Cette décision a déclenché des protestations dans tout le pays et les activités économiques ont été paralysées pendant deux semaines.
Bien que beaucoup de gens sachent et acceptent aujourd'hui que le paiement des subventions saigne la nation, sa suppression affecte les finances de chaque Nigérian.
Un sentiment d'épuisement
"Ce n'est pas facile pour nous", a déclaré à TRT Afrika Kenneth Umerie, un habitant de Lagos âgé de 29 ans.
"Imaginez que vous payiez le double de votre tarif quotidien pour les transports, comme je dois le faire sans aucune augmentation de mon revenu. Comment puis-je survivre ?"
Une autre résidente, Omolara Akerele, a déclaré que l'impact de la suppression de la subvention sur le carburant avait altéré les fonctions de base de la vie familiale quotidienne.
"Mon mari ne peut plus rentrer à la maison après le travail à cause du doublement du prix des transports", déplore-t-elle. "S'il le fait, nous n'aurons plus rien à la fin du mois.
Maintenant, il doit dormir chez un ami, qui se trouve à proximité de son travail, et ne revient qu'une fois par semaine. C'est déchirant pour les enfants, qui le voient à peine", ajoute Akerele.
Jide Pratt, économiste spécialiste de l'énergie à Lagos, estime qu'il n'y a pas de moment idéal pour supprimer les subventions.
"Il y aura toujours un impact sur nos finances car, en tant que Nigérians, nous n'avons pas vécu dans la réalité. Nous n'avons pas payé la valeur marchande du produit".
Il estime que les gens souffrent "parce qu'il n'y a pas eu de communication claire indiquant ce qui serait fait avec les économies réalisées grâce au non-paiement des subventions".
Des répercussions dans les pays voisins
Le Nigeria n'est pas le seul à avoir pris conscience de sa situation et à avoir douloureusement découvert que le carburant brûle dans les deux sens.
Son voisin ouest-africain, le Ghana, a également annoncé en avril que les subventions avaient été supprimées afin de stabiliser son secteur en aval.
Mais alors que les Nigérians gémissent sous le poids financier soudain qu'ils ont dû supporter, les syndicats ont fait monter la pression sur le gouvernement pour qu'il revienne sur sa décision.
La grève nationale prévue par le Nigeria Labour Congress n'a été suspendue qu'au dernier moment, les négociateurs du gouvernement s'efforçant de trouver un terrain d'entente avec les différents groupes de protestataires.
Alors que certains pensent qu'une pression soutenue pourrait faire basculer la décision, l'économiste Pratt est convaincu que le président Tinubu ne fera pas marche arrière.
"Je pense que M. Tinubu souhaite corriger les récits le concernant avant qu'il ne devienne président ; il ne dirait donc pas ce qu'il ne pense pas ou des choses qu'il ne peut pas mettre en œuvre", déclare-t-il.
Le président a peut-être un point à prouver aux détracteurs qui doutent de sa fermeté à diriger le pays.
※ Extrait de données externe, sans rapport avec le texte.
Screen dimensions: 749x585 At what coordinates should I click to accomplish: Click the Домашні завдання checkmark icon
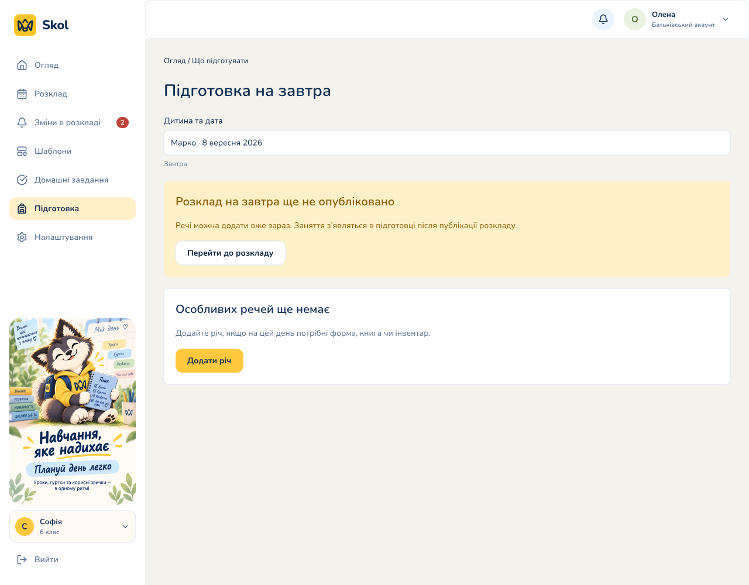coord(22,180)
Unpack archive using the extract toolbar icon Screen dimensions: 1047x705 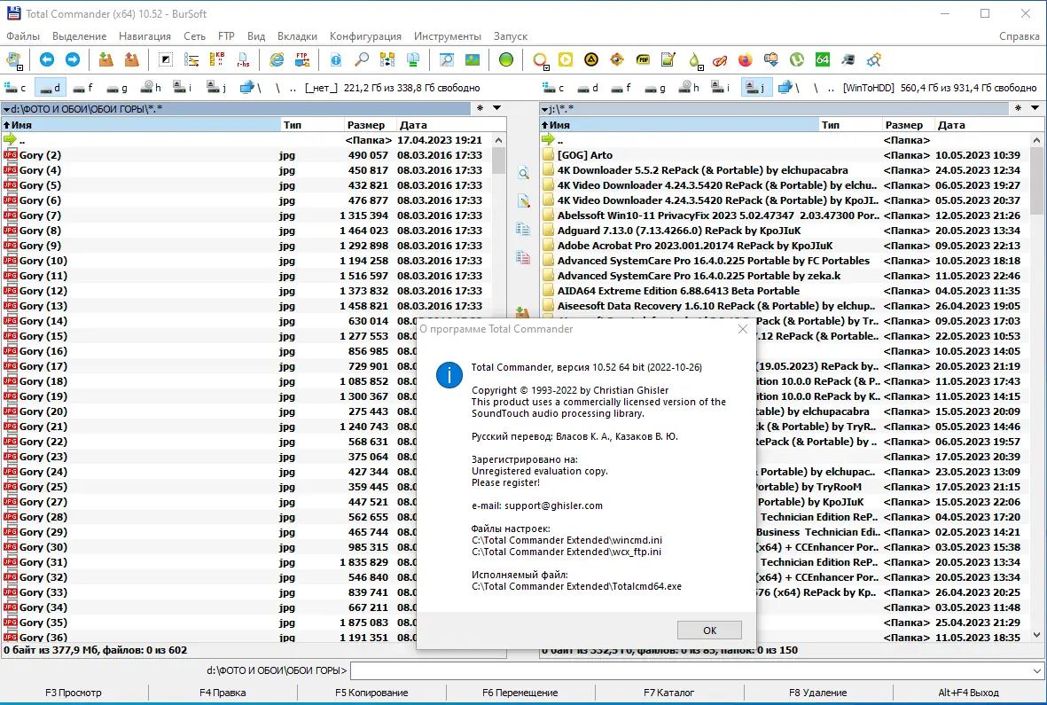(x=132, y=60)
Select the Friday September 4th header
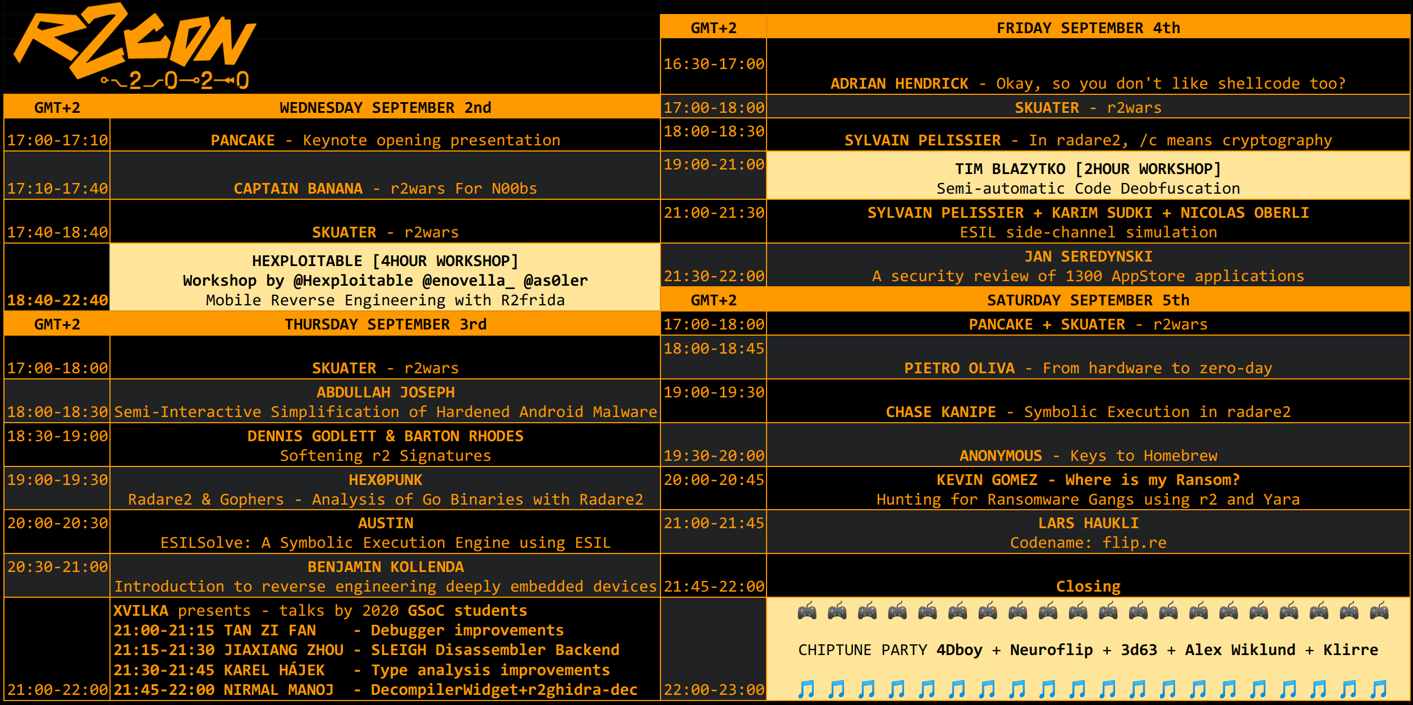The height and width of the screenshot is (705, 1413). coord(1088,28)
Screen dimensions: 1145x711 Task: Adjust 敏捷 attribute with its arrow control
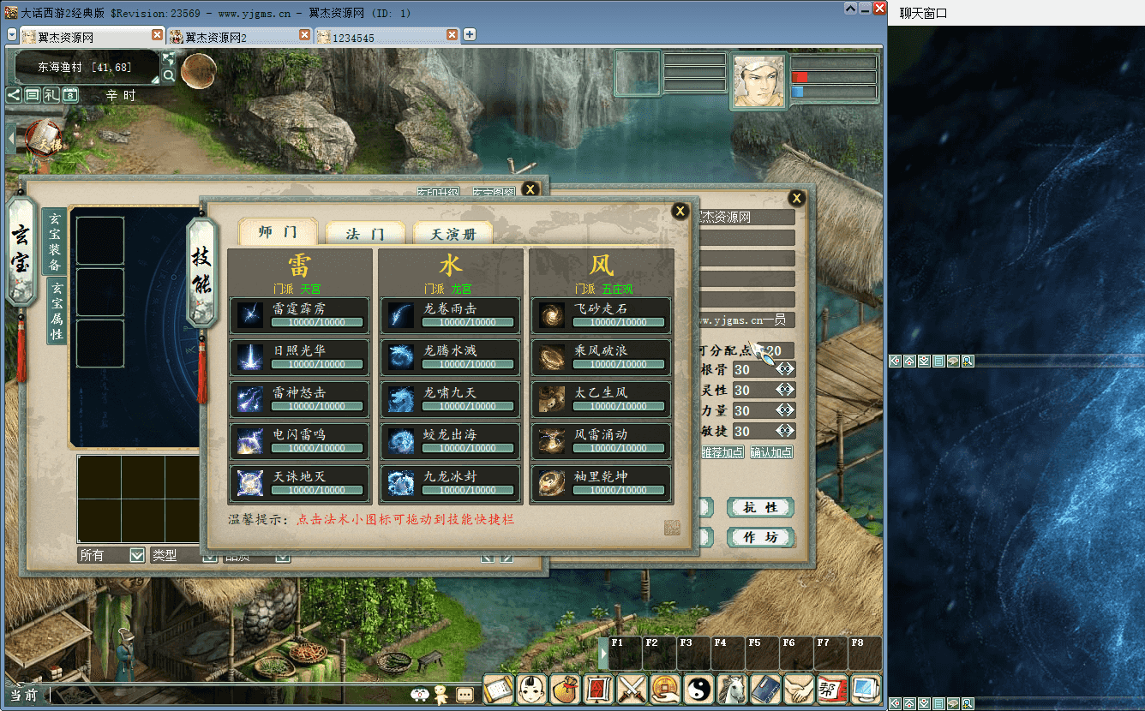[785, 431]
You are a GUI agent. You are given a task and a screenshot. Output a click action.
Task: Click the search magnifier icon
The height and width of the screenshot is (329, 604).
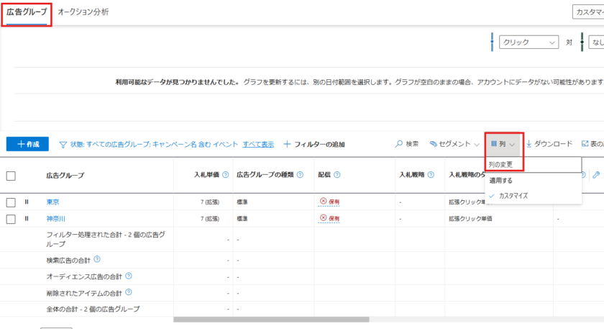399,144
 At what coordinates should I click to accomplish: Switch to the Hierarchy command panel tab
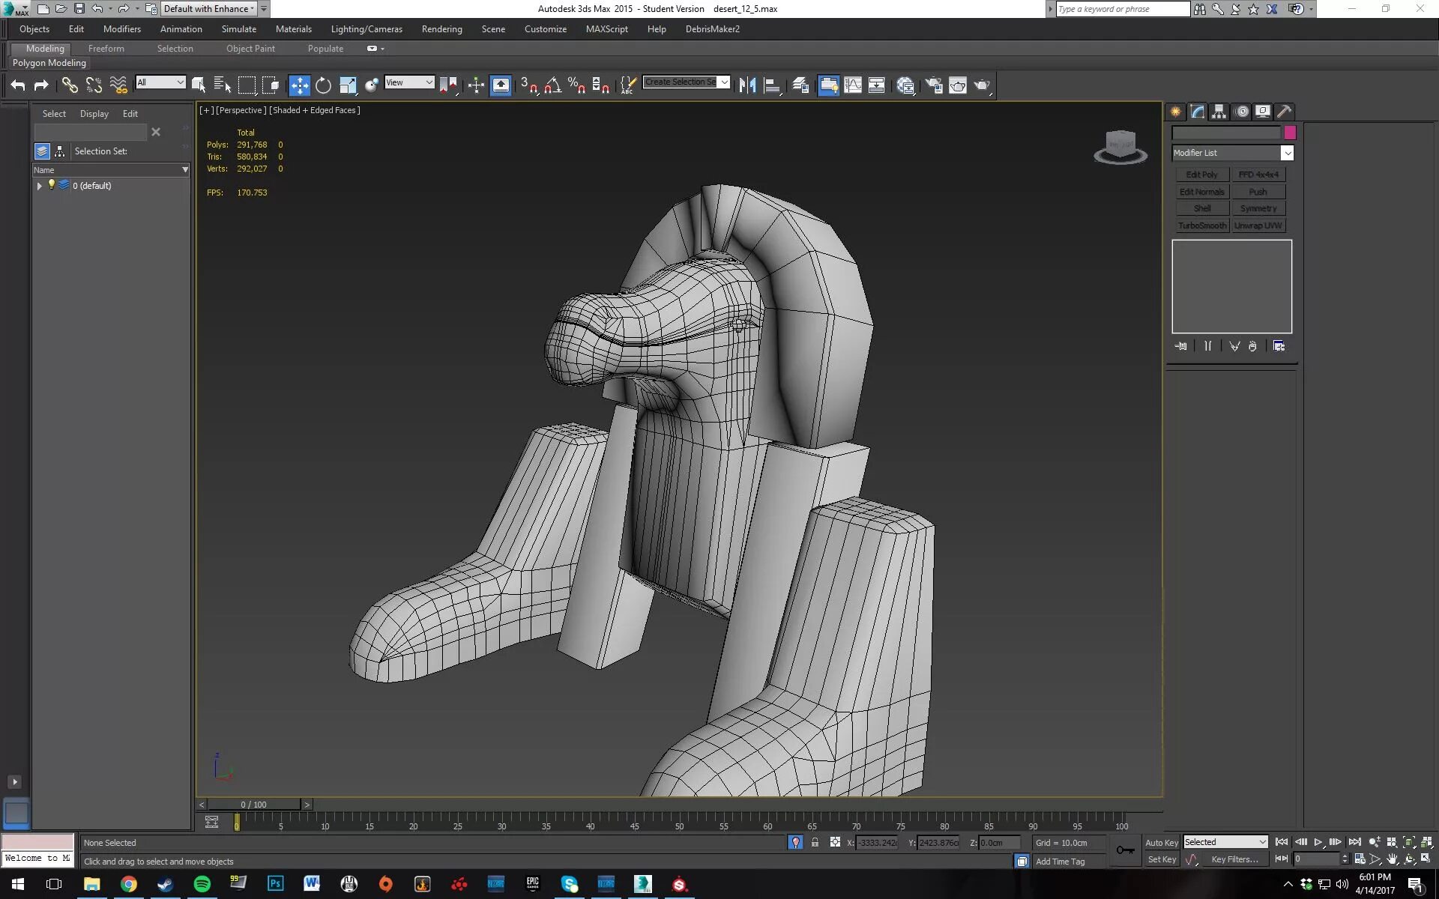coord(1219,112)
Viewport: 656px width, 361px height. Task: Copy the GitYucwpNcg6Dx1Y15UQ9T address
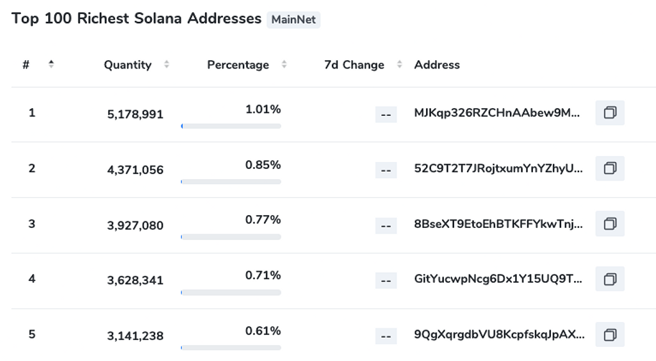click(x=610, y=279)
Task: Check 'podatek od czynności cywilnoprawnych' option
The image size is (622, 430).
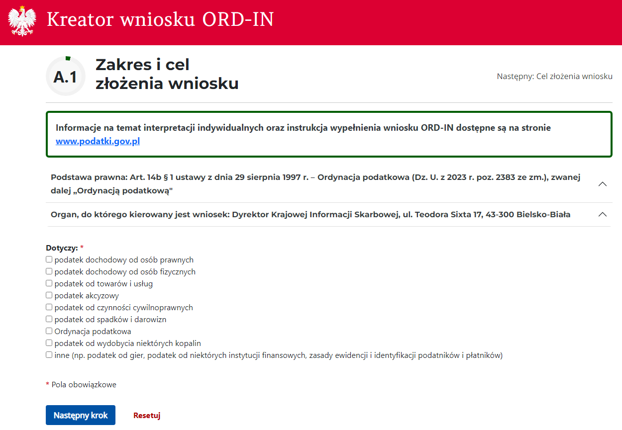Action: pos(49,307)
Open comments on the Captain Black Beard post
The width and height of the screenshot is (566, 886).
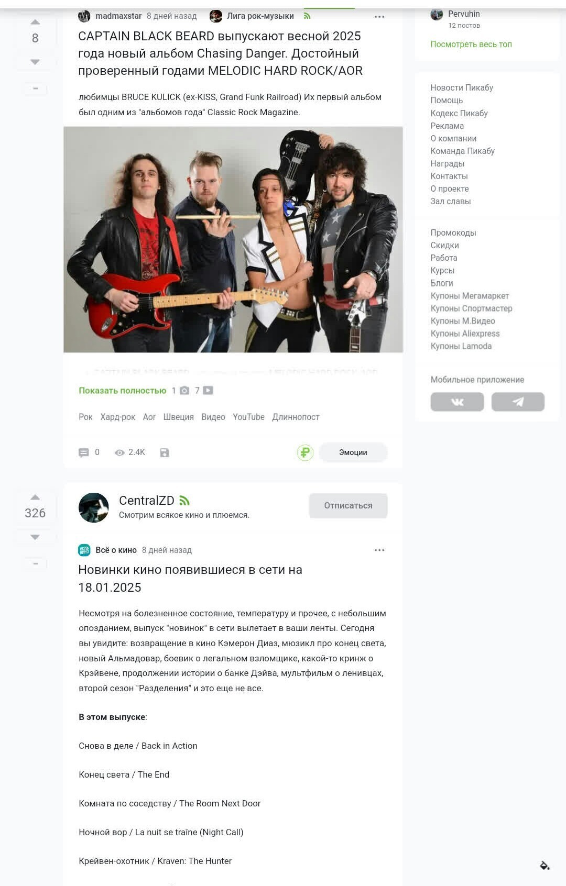point(89,452)
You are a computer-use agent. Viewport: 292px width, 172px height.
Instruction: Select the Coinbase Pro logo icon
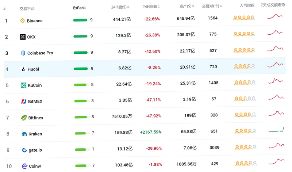tap(23, 53)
La concrétisation de cette décision et la démonstration de ses avantages constitueraient une réalisation gravée à son nom.
Mais il est nécessaire d'avoir un indice - si l'on dit que le carburant augmente d'un certain montant, alors ce montant doit être affecté aux salaires. Nous devons mettre en place quelque chose de ce genre", suggère M. Pratt.
Le 22 mai, des décideurs politiques et des chefs d'entreprise du monde entier se sont réunis à Lagos pour la mise en service de la plus grande raffinerie de pétrole à train unique du monde, d'une capacité de traitement de 650 000 barils par jour, construite par le groupe Dangote.
Cela a fait naître l'espoir d'un raffinage local suffisant du pétrole, mais l'installation n'a pas encore commencé à fonctionner pleinement.
"Le carburant est un élément déclencheur pour le distillat. Plus nous aurons de capacités de raffinage au Nigeria, plus nous deviendrons un exportateur net et non un importateur. Cela signifie plus de revenus, plus de devises, et si le gouvernement s'efforce de réduire le gaspillage, je pense que nous assisterons à de joyeux rebondissements économiques", déclare M. Pratt.